**REQUIREMENT A:**
Report every line in the rows that contains the word "size". Case counts.

**EXTRACTED TEXT:**
********

A minimum I/O memory space of TBD kilowords may also be required.
Various CPLD/FPGA or digital signal processing Von Neuman and
Harvard program, data, and I/O architectures, or the like, may be
used to perform compensation transformation algorithms, such as
those specified above.
[0069] Additional processors (17) serve to increase the parallelism
of the operations, thus allowing transformations at hitherto
unachievable speeds. This increased power allows operations that
are algebraic as well as approximately transcendental.
Transcendental operations can be considered those requiring an
infinite number of steps. However extremely high processing rates
can provide approximations to the infinite that are practicable and
indistinguishable from an exact computation.
[0070] As can be easily understood from the foregoing, the basic
concepts of the present invention may be embodied in a variety of
ways. It involves both signal processing techniques as well as
devices to accomplish the appropriate signal processing. In this
application, the processing techniques are disclosed as part of the
results shown to be achieved by the various devices described and
as steps which are inherent to utilization. They are simply the
natural result of utilizing the devices as intended and described.
In addition, while some devices are disclosed, it should be
understood that these not only accomplish certain methods but also
can be varied in a number of ways. Importantly, as to all of the
foregoing, all of these facets should be understood to be
encompassed by this disclosure.
[0071] The discussion included in this application is intended to
serve as a basic description. The reader should be aware that the
specific discussion may not explicitly describe all embodiments
possible; many alternatives are implicit. It also may not fully
explain the generic nature of the invention and may not explicitly
show how each feature or element can actually be representative of
a broader function or of a great variety of alternative or
equivalent elements. Again, these are implicitly included in this
disclosure. Where the invention is described in
functionally-oriented terminology, each aspect of the function is
accomplished by a device, subroutine, or program. Apparatus claims
may not only be included for the devices described, but also method
or process claims may be included to address the functions the
invention and each element performs. Neither the description nor
the terminology is intended to limit the scope of the claims which
now be included.
[0072] Further, each of the various elements of the invention and
claims may also be achieved in a variety of manners. This
disclosure should be understood to encompass each such variation,
be it a variation of an embodiment of any apparatus embodiment, a
method or process embodiment, or even merely a variation of any
element of these. Particularly, it should be understood that as the
disclosure relates to elements of the invention, the words for each
element may be expressed by equivalent apparatus terms or method
terms--even if only the function or result is the same. Such
equivalent, broader, or even more generic terms should be
considered to be encompassed in the description of each element or
action. Such terms can be substituted where desired to make
explicit the implicitly broad coverage to which this invention is
entitled. As but one example, it should be understood that all
actions may be expressed as a means for taking that action or as an
element which causes that action. Similarly, each physical element
disclosed should be understood to encompass a disclosure of the
action which that physical element facilitates. Regarding this last
aspect, as but one example, the disclosure of a "processor" should
be understood to encompass disclosure of the act of
"processing"--whether explicitly discussed or not--and, conversely,
were there only disclosure of the act of "processing", such a
disclosure should be understood to encompass disclosure of a
"processor" and even a means for "processing". Such changes and
alternative terms are to be understood to be explicitly included in
the description.
[0073] Additionally, the various combinations and permutations of
all elements or applications can be created and presented. All can
be done to optimize the design or performance in a specific
application.

********

**DATA:**
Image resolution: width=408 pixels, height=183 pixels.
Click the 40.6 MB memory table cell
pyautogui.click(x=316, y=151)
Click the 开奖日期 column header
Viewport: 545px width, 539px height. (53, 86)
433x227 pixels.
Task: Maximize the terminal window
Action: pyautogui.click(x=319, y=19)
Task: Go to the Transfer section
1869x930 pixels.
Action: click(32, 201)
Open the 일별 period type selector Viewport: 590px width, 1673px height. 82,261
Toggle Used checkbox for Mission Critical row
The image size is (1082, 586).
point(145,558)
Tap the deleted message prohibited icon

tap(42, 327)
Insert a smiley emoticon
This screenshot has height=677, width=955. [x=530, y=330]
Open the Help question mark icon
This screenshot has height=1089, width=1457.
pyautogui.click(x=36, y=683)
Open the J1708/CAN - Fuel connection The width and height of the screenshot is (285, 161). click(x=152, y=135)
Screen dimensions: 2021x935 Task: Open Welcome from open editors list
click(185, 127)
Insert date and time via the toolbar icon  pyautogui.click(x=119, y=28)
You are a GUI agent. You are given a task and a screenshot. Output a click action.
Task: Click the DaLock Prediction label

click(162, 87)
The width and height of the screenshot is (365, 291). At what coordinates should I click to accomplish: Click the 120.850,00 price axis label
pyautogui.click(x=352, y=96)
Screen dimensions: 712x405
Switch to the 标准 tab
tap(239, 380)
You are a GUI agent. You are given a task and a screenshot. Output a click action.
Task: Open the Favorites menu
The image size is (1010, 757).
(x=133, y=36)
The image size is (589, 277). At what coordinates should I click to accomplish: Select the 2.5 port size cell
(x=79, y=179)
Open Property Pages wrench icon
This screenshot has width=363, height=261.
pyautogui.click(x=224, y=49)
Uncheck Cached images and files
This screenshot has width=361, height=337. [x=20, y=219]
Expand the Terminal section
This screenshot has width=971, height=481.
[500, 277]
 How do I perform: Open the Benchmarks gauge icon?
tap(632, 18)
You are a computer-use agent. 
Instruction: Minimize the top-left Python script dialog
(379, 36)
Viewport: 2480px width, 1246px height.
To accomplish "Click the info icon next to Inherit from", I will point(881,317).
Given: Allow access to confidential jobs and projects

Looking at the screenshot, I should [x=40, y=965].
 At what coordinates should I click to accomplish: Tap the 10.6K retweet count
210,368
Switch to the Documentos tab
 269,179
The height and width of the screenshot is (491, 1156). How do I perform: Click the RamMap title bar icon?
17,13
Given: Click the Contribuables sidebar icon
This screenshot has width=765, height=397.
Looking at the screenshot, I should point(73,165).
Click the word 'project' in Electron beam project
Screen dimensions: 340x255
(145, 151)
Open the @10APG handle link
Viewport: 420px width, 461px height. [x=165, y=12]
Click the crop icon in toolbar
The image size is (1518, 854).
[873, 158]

********

**REQUIREMENT B:**
Translate this sentence from the passage on signal processing into Spanish: "Transcendental operations can be considered those requiring an infinite number of steps."

**WORKED ANSWER A:**
The image size is (1082, 586).
The image size is (1010, 757).
The image size is (589, 277). At what coordinates should I click to accomplish: Select the 2.5 port size cell
The image size is (1518, 854).

**WORKED ANSWER B:**
Las operaciones trascendentales pueden considerarse aquellas que requieren un número infinito de pasos.